Owners Who Don't/Won't Pay

When meeting with boards, one of the things that I inevitably hear they are struggling with is what to do about the owners that simply don’t pay.  This has always been a problem and with the downturn in the economy it’s just gotten worse.  While there is no sure fire way to make everyone pay on time, the board can certainly take some steps to encourage owners to pay while allowing recourse for those who don’t.  Boards should first look to their governing documents to find out what is already laid out for delinquencies.  When are the assessments due and how long is the grace period?  Are there provisions for late fees or interest?  If so, the board already has a good backbone for enforcement.  If not, there are provisions in ORS 94 and ORS 100 that allows associations to impose reasonable late fees and interest against account that are past due.  Also per ORS, owners are personally liable for all assessments imposed.When the board has the basic information, the next step is to formally adopt a payment resolution that provides all of this information in a written form to all owners.  For more information about this resolution, please see my article entitled, “Resolutions!” posted on November 10, 2011.  It is prudent to have an expert in this field prepare the resolution for the board (the HOA’s attorney or community manager are best suited to this task).  This resolution, once adopted, should be sent to all owners of record before any new enforcement steps are undertaken.

At this point, the best thing the board (or the management company) can do is follow the steps outlined in the resolution exactly.  If the assessments are due on the 1st day of each month and late if not received by the 10th day of that month, then within the next few days follow up should be done.  At minimum, a statement should be send (via first class mail) showing the assessment, late fee, and any other penalties that the payment resolution provides for.  This statement should also include contact information - phone number, e-mail address - in addition to the payment remittance address, in case the owner has a question about the delinquency.  Owners are entitled to understand their account and any charges on it, so it’s better to make it easier for them to get their questions answered.

If owners continue not to pay, eventually the board will have to get a law firm involved.  Boards should talk to their law firm to determine if they do collections, and if so how they are compensated for their work.  Some firms bill as they go, so the association pays the legal charges up front and then is reimbursed those costs by the delinquent owner when s/he brings the account current.  Other firms will do the work and not charge the association anything up front but simply collect it from the owner as part of the delinquency.  Both arrangements have their advantages and disadvantages, so if the board doesn’t already have a relationship with a law firm (which it should; it’s better to know an attorney and not need him/or then suddenly discover one is needed and have no idea who to contact), both options should be explored to determine which will be best for the association.

__RECORD LIST__
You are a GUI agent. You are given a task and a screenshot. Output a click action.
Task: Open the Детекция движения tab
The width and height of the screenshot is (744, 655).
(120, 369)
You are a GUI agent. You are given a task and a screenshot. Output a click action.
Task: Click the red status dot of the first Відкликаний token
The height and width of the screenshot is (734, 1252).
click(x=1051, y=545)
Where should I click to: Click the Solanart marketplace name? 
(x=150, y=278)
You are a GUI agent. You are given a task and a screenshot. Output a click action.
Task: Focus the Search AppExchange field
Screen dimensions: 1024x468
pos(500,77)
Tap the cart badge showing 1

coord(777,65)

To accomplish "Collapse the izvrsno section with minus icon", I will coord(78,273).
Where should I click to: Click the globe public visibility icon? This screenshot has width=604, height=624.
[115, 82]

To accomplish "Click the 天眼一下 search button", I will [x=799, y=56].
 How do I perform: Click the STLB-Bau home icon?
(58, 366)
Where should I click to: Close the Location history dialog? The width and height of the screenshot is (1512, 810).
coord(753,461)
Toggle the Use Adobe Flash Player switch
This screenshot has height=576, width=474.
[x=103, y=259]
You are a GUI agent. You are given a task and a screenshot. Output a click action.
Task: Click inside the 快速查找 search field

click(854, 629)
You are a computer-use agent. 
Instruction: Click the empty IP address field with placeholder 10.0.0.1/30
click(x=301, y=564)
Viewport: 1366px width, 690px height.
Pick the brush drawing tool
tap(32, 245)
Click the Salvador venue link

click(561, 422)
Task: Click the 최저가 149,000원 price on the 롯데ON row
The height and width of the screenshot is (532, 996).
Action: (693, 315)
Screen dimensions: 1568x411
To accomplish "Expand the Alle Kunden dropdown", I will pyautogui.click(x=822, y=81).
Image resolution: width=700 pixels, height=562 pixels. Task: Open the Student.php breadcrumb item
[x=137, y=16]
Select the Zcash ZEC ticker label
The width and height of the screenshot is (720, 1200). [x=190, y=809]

__TASKS TO PERFORM__
A. According to the article on owners who don't pay, what should the statement sent to a delinquent owner include? List every item it names.
B. Pick up the article on owners who don't pay after its final sentence and write the next paragraph.
The listing is separate material and has no connection to the article on owners who don't pay.

__TASK ANSWERS__
A.
- The assessment
- The late fee
- Any other penalties that the payment resolution provides for
- A phone number
- An e-mail address
- The payment remittance address

B.
Before the delinquent owner and his/her account are turned over to the law firm for collections, however, it is prudent to make one last attempt to collect the debt.  Management companies like to call this a ten-day demand letter, and that’s exactly what it is:  a letter that gives the owner ten days to pay his/her account in full before it is turned over to the attorney.  This letter should always include the following language, “This letter is an attempt to collect a debt and any information obtained will be used for that purpose.”  I also think it is prudent to include in the letter an opportunity for the owner to get on a payment plan, just in case s/he cannot pay the full amount due.  This payment plan cannot simply be, “I’ll pay when I can.”  A payment plan is a specific, written agreement, entered into by the owner and the association, that puts forth concrete deadlines that the owner must meet as well as the consequences for the failure to meet those requirements.  For example, let’s say an owner is behind by $500 (including assessments, late fees, interest, etc.).  A reasonable payment plan would be for that owner to pay the regular assessments on time and before the end of the month each month pay an additional $50.  This payment plan would bring him/her current within 10 months.  Once the payment terms have been worked out and are agreeable to both parties, a written agreement should be mailed (or e-mailed) to the owner, signed, and returned to the association.  This agreement should also detail what will happen if the owner fails to make a payment as agreed upon (or goes into foreclosure); in that case, normally the account is immediately turned over to the law firm for collections.  Likewise, the association should have a deadline on when the signed payment resolution should be returned by (10 days is generally considered reasonable) and the date it goes into effect.  These things are necessary to protect the association's interests.

Boards should remember that, even though their fellow owners are their friends and neighbors, they are charged with a fiduciary duty, which in this context means that personal feelings and relationships can’t be allowed to get in the way of doing what is right for the association, and holding all owners responsible for returning their assessments.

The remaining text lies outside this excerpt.